In Eugenio Eusebio vs. Eusebio, et al., petitioner filed with the CFI of Rizal a petition for his
appointment as administrator of the estate of his father, Andres Eusebio. He alleged that his father
resided in Quezon City. Eugenios siblings, stating that they are illegitimate children of Andres, opposed
the petition and alleged that Andres was domiciled in San Fernando, Pampanga.
The issue here is whether the venue had been properly laid in Rizal. Supreme Court said that it did not.
Don Andres Eusebio was and had always been domiciled in San Fernando, Pampanga. He only bought a
house and lot in Quezon City because his son, Dr. Jesus Eusebio, who treated him, resided there. It is
well settled that domicile is not commonly changed by presence in a place merely for one owns health
even if coupled with knowledge that one will never again be able, on account of illness, to return home.
Having resided for over seventy years in Pampanga, the presumption is that Andres retained such
domicile.
Andres had no intention of staying in Quezon City permanently. Andres did not part with, or alienate, his
house in San Fernando, Pampanga. Some of his children remained in that municipality. Documents
evidenced that Andres gave San Fernando, Pampanga as his residence. In sum, the Court found that
Andres was, at the time of his death, domiciled in San Fernando, Pampanga; that the CFI of Rizal had no
authority, therefore, to appoint an administrator of the estate of the deceased, the venue having been laid
improperly.
As compared to the case of Fule v. CA: here, Amado G. Garcia died. He owned a property in Calamba,
Laguna. Virginia G. Fule, the illegitimate sister of the deceased, filed with CFI Laguna a petition for letters
of administration and ex parte appointment as special administratix over the estate where the motion was
granted. Preciosa Garcia, wife of deceased opposed, which was granted by CA and annulled the
appointment of Fule. Preciosa then became special administratrix.

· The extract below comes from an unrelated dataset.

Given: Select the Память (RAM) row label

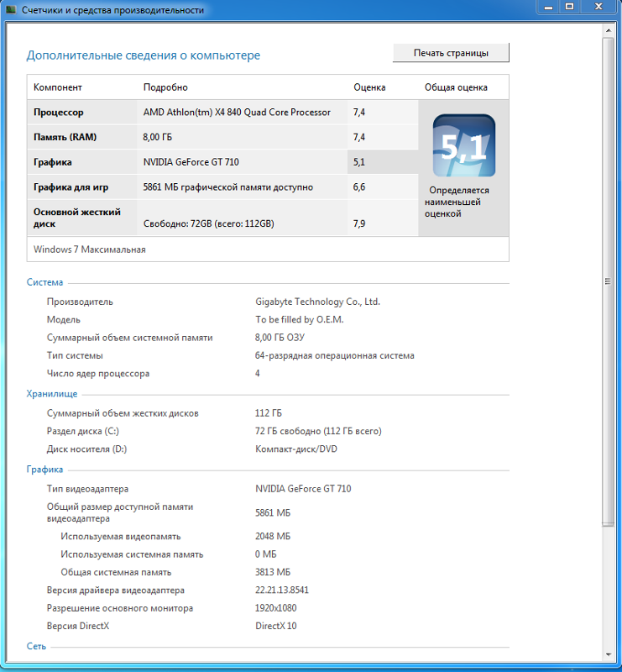Looking at the screenshot, I should [x=65, y=137].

Fules own submitted Death Certificate shows that the deceased resided in QC at the time of his death,
therefore the venue of Laguna was improper. However, venue is distinct from jurisdiction which is
conferred by Judiciary Act of 1948, as amended to be with CFIs independently from the place of
residence of the deceased. This case defines what resides means with respect to Rule 73 of the
Revised Rules of Court as actual residence which must be more than temporary as distinguished from
legal residence or domicile which requires bodily presence and an intention to make it ones domicile.

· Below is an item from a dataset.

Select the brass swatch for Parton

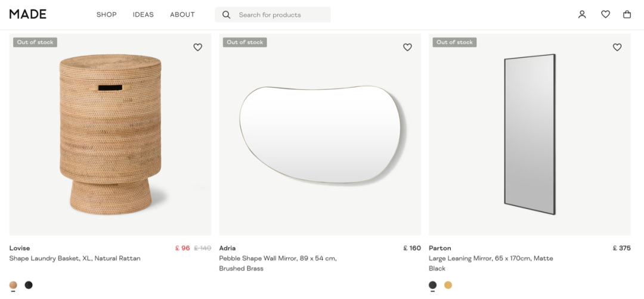[448, 285]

On another issue, Court said that Preciosa is prima facie entitled to the appointment as special
administratrix. The New Rules RULE 80 SECTION 1 broadened the basis for appointment of special
administrator (temporarily) to take possession and charge of the estates of the deceased until the
questions causing the delay are decided and regular executors or administrators appointed.
The main distinction of the last two cases is that in Eusebio case, the Court defined what domicile means
which is actual presence and must also be accompanied by an intent to stay there indefinitely and it made
a point that domicile is not commonly changed by presence in a place merely for one owns health even
if coupled with knowledge that one will never again be able, on account of illness, to return home.

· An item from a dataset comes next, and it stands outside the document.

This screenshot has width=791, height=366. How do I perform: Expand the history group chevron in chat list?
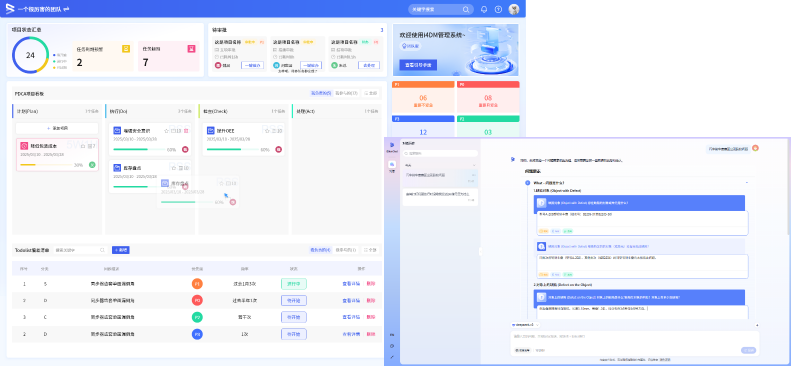point(474,165)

However, in Fule case, SC defined what resides means with respect to Rule 73 of the Revised Rules of
Court as actual residence which must be more than temporary as distinguished from legal residence or
domicile which requires bodily presence and an intention to make it ones domicile.

Comparative Analysis (2)


In Rodelas vs Aranza, appellant filed a petition for the probate of the holographic will and the issuance of
letters testamentary in her favor the question posited in this case was whether a holographic will which
was lost or cannot be found can be proven by means of a photostatic copy. The Court ruled on the
positive saying that a photostatic copy of the holographic will may be allowed because comparison can be
made with the standard writings of the testator. The authenticity of the handwriting of the deceased can
be determined by the probate court.
As compared to the case of Gan vs Yap where it also involves a holographic will allegedly executed by
the deceased which was opposed by the petition of her surviving husband Ildefonso Yap and asserted
that the deceased had not left any will, nor executed any testament during her lifetime. The main
contention in this case was that whether or not a holographic will be probated upon the testimony of
witnesses who have allegedly seen it and who declare that it was in the handwriting of the testator. The
court ruled on the negative, it held that the execution and the contents of a lost or destroyed holographic
will may notbe proved by the bare testimony of witnesses who have seen and/or read such will. The loss
of theholographic will entails the loss of the only medium of proof. Even if oral testimony were admissible
toestablish and probate a lost holographic will, we think the evidence submitted by herein petitioner is
sotainted with improbabilities and inconsistencies that it fails to measure up to that "clear and
distinct"proof required by Rule 77, sec. 6. 11.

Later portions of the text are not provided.